Low-nicotine Cigarette Smokers and Compensatory Smoking
Despite concerns that reducing nicotine levels in cigarettes could have unintended effects on smoking behavior, findings from two recent studies suggest that smokers do not smoke more cigarettes or smoke more intensely when using low-nicotine cigarettes.
Smoking is the number one preventable cause of death worldwide, according to the U.S. Centers for Disease Control and Prevention (CDC), and is a major risk factor for lung cancer.
The presence of nicotine in cigarettes makes smoking highly addictive. To help combat the addictiveness of cigarettes, the U.S. Food and Drug Administration (FDA) is considering a policy that would require the nicotine content in cigarettes to be reduced to a minimally addictive level.

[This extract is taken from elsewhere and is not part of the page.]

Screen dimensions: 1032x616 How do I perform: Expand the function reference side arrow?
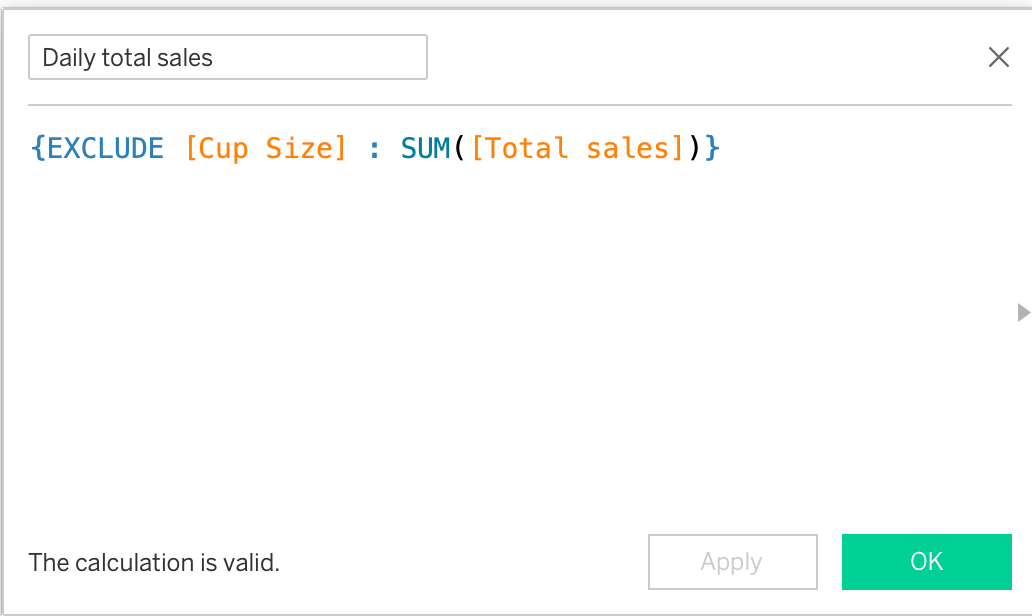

Two studies recently published in Cancer Epidemiology, Biomarkers & Prevention, a journal of the American Association for Cancer Research (AACR), examined how reducing the nicotine content of cigarettes might affect the way that cigarettes are smoked.
“It is important to understand how a policy such as the one proposed by the FDA might impact the smoking behaviors of current smokers,” said Tracy Smith, PhD, assistant professor at the Medical University of South Carolina and Hollings Cancer Center and the lead author on both studies.
One of the concerns associated with lowering the nicotine content of cigarettes is that this may lead to compensatory smoking, such as smoking more cigarettes and/or smoking differently to acquire more nicotine.
“If using low-nicotine cigarettes results in compensatory smoking, there could be a negative impact on public health due to increased exposure to harmful constituents in the smoke,” Dr. Smith said. “The purpose of our studies was to determine if smokers engaged in compensatory smoking when using low-nicotine cigarettes.”
In the first study, Dr. Smith and her colleagues asked whether smokers using low-nicotine cigarettes changed the way they smoked, such as increasing intensity of their puffs, to obtain more nicotine. The researchers utilized data from a larger clinical trial in which participants were randomly assigned to receive either cigarettes with normal nicotine content or one of four different low-nicotine content cigarettes. Participants were asked to smoke only the provided cigarettes and to collect and return their used cigarette butts for analysis. The study duration was six weeks, and cigarette butts were collected during weeks two and six.
The authors found no significant differences between the observed nicotine intakes and the expected intakes, suggesting that participants using low-nicotine cigarettes most likely had not increased the intensity of their puffs to obtain more nicotine.
“The data from this study are important because they suggest that smokers do not engage in compensatory smoking by smoking each cigarette more intensely when switching to low-nicotine cigarettes,” said Dr. Smith.
“However, we know that some participants smoked non-study cigarettes with normal nicotine levels, even though we asked them to smoke only the cigarettes we provided,” she added. “Since we were only able to analyze the butts of the provided study cigarettes, we don’t know the nicotine intake or smoke exposure from these other cigarettes.”
It is possible that participants smoked non-study cigarettes more intensely.
In the second study, Dr. Smith and her colleagues asked whether smoking low-nicotine cigarettes would impact the number of cigarettes that participants smoked per day. Unlike the previous study, participants in this study did not have access to non-study cigarettes since all 16 participants were isolated to a hotel where they could only purchase the cigarettes provided by the study. All study subjects participated in two four-night hotel stays, separated by one week. During the first stay, the study cigarettes had a normal nicotine content, while the study cigarettes during the second stay had a low nicotine content. Participants collected and returned used cigarette butts, which were counted to determine the number of cigarettes smoked per day.
The researchers found that there were no significant changes in the number of cigarettes smoked per day when participants switched to low-nicotine cigarettes.
“Together, these studies show that when smokers switch to low-nicotine cigarettes, there is no evidence of stable compensatory smoking,” Dr. Smith said. “These data provide critical information about the effects we might observe if the FDA were to implement a policy mandating the reduction of nicotine in cigarettes to a minimally addictive level.”